Blankets reserve spots for watching the 4th of July fireworks
at Lake Kittamaqundi

  • Laurel, MD: named after the textile mill company town called Laurel Factory established in the early 1800's.
  • Little Patuxent Parkway: named after the Little Patuxent River (which forms the southern boundary of Howard County with Prince George's County), a tributary of the Patuxent River (named "Pawtuxent" by Captain John Smith on an exploratory voyage up the Chesapeake Bay in 1608).

The Maryland Flag bears the Calvert Coat of Arms

  • Maryland: The state of Maryland was named for Queen-Consort Henrietta Maria of France, the wife of King Charles I of England and mother of Charles II and James II. King Charles I granted the charter for a Catholic Maryland Colony in response to the petition of George Calvert, 1st Baron Baltimore, in 1632.
    • The Old Line State: Maryland's nickname was earned during the Revolution, when the Maryland Line (Continental Regulars) were the most reliable soldiers in Washington's army. 
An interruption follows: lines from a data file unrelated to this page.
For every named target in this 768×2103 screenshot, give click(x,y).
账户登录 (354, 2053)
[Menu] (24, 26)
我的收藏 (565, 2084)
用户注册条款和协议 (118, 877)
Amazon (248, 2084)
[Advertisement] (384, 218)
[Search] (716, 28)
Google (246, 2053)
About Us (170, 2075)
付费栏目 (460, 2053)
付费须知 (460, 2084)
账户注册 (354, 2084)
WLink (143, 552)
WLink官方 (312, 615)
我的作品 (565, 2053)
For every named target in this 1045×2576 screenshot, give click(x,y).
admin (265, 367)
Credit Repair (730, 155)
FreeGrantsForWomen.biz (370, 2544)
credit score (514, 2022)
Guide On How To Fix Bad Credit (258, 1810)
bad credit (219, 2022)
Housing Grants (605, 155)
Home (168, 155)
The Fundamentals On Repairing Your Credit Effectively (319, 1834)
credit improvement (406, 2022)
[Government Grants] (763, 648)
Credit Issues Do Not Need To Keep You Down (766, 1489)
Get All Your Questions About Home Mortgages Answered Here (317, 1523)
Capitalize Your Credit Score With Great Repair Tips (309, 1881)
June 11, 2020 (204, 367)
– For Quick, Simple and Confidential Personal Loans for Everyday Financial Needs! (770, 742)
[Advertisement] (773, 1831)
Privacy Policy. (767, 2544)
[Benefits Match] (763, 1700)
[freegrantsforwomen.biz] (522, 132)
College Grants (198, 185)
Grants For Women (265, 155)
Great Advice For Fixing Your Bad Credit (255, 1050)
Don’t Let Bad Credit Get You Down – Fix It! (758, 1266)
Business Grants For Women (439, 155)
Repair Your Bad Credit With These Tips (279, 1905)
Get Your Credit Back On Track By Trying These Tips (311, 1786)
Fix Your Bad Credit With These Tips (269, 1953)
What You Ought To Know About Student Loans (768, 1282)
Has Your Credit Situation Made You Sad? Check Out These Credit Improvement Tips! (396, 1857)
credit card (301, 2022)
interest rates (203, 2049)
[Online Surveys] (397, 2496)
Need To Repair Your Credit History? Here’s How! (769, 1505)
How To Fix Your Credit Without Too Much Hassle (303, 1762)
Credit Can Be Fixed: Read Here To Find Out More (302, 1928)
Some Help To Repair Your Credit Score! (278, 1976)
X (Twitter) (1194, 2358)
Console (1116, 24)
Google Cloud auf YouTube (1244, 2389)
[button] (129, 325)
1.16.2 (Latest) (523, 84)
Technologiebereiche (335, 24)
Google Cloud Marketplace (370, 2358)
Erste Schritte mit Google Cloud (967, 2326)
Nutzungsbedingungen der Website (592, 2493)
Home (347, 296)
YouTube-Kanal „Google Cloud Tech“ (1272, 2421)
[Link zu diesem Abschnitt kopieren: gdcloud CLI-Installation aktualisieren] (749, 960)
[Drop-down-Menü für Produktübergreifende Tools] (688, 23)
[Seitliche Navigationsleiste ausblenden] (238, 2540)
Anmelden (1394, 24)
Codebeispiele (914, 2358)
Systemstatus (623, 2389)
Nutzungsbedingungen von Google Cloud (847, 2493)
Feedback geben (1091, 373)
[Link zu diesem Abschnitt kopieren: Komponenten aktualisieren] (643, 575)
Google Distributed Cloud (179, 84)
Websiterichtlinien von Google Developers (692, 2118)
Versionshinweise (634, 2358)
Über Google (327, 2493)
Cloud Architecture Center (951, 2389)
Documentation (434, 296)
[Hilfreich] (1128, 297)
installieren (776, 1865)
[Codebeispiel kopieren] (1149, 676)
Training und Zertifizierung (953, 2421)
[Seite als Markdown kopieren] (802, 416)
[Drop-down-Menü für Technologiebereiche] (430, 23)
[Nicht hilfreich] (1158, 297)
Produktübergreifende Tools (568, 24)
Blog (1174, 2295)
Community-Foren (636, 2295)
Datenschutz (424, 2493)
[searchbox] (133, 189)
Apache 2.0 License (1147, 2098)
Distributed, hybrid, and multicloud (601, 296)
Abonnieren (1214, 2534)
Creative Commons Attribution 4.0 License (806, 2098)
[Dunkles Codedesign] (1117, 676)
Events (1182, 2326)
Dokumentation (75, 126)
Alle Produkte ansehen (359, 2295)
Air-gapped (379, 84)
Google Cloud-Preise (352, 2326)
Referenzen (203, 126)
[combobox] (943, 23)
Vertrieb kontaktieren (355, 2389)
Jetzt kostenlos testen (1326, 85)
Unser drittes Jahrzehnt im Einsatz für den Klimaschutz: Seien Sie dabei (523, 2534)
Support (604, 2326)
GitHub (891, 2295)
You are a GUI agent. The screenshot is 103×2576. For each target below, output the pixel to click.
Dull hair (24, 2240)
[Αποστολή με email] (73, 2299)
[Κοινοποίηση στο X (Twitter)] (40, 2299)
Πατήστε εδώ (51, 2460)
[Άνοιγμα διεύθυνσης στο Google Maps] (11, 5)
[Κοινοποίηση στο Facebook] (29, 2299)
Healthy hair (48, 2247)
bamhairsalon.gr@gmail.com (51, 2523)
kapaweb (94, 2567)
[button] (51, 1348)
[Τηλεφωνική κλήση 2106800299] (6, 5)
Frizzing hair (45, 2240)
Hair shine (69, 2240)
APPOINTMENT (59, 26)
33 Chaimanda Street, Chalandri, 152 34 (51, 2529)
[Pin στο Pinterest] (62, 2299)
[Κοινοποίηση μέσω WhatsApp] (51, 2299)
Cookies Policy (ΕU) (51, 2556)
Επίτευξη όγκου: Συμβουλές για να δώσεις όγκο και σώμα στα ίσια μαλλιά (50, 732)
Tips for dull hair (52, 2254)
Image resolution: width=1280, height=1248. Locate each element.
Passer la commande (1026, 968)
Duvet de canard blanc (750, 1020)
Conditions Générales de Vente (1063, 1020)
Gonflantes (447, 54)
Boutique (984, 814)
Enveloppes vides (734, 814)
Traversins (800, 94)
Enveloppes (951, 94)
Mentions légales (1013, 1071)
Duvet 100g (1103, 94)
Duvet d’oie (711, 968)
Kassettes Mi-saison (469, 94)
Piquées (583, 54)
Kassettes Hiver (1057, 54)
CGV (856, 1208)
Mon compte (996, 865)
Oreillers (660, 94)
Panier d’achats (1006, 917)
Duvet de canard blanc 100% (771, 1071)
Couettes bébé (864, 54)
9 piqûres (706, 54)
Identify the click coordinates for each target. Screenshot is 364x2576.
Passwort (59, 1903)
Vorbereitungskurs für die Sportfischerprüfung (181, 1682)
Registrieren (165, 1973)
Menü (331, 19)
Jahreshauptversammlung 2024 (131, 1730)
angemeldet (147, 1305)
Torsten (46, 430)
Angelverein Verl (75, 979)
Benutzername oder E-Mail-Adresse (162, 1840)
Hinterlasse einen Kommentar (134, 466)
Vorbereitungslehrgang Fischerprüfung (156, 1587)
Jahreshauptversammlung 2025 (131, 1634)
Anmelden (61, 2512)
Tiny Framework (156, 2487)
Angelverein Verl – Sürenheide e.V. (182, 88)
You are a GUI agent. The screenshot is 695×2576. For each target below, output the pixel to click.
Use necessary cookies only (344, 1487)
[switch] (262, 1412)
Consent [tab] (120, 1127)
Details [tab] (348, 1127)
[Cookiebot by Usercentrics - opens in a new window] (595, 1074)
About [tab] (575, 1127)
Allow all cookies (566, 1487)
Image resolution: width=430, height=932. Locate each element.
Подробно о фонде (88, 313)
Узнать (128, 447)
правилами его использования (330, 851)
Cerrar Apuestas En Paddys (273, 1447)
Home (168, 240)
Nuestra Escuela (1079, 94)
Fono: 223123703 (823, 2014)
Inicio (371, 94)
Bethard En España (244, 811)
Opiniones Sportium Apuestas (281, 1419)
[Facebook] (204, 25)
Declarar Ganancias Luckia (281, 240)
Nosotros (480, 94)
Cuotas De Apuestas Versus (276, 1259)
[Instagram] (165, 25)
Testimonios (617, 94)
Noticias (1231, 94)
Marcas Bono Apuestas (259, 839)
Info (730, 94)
    • The Maryland Line played a key role in the pivotal 1781 victories at Cowpens and Guilford Courthouse, and famously the Maryland 400 saved the American army at The Battle of Long Island in 1776 but were virtually annihilated after repeatedly charging against 2000 British troops and cannon during the retreat.

Continental Infantry

  • Prince George's County, MD: named after Prince George of Denmark, the husband of Queen Anne of Great Britain (Charles II's daughter who would ascend to the throne 7 years after the county's founding in 1695).
  • Savage, MD and Savage Mill: named after John Savage II, a Philadelphia merchant who loaned $20,000 to the Williams brothers to build the textile mill there.

Savage Mill

  • Silver Spring, MD: named after the 1842 mansion Silver Spring of anti-slavery activist Francis Preston Blair, who helped found the Republican Party in 1854. Blair (or his horse Selim) discovered a mica-flecked spring on the site in 1840 and decided to buy the land and build his summer house there. 
    • The original spring, located today in Acorn Park (named after Blair's 1850 acorn-shaped gazebo at the site), dried up in the 1920's because of blasting for construction of East-West Highway (MD 410). 
    • Blair was an advisor to twelve US Presidents from Andrew Jackson to Ulysses Grant. His residence across from the White House in Washington DC, Blair House, is the official guest house of the President today.
  • Stephens Road: named for C.Y. Stephens, a co-founder of High's Dairy Stores upon whose farmland Emerson now stands

    Stephens Manor at Emerson

  • Stone Lake: named for the lake formed from an old stone quarry in North Laurel.
  • Snowden River Parkway: inspired by the original name of the Patuxent River's Little Branch, Snowden's River of Patuxent, as shown on the original land grant to Richard Snowden in 1736.
  • US 29: Various names for this highway in our area:
    • Columbia Pike: reflects the route's origins as a toll road (i.e., turnpike) leading to the District of Columbia
    • 29th Infantry Division Memorial Highway: commemorates the US Army Division originally formed from Maryland, Virginia and New Jersey National Guard units in WWI and featured for its prominent role in the WWII Normandy Invasion in the film The Longest Day.
  • Waverly Mansion: the mansion was re-christened after Sir Walter Scott's 1814 historical novel Waverley by George Howard (governor of Maryland from 1831-1833), who received the home as a wedding gift from his father John Eager Howard.
  • Whiskey Bottom Road: named for a low point near railroad tracks where trains would pick up Maryland Rye Whiskey from a Laurel distillery.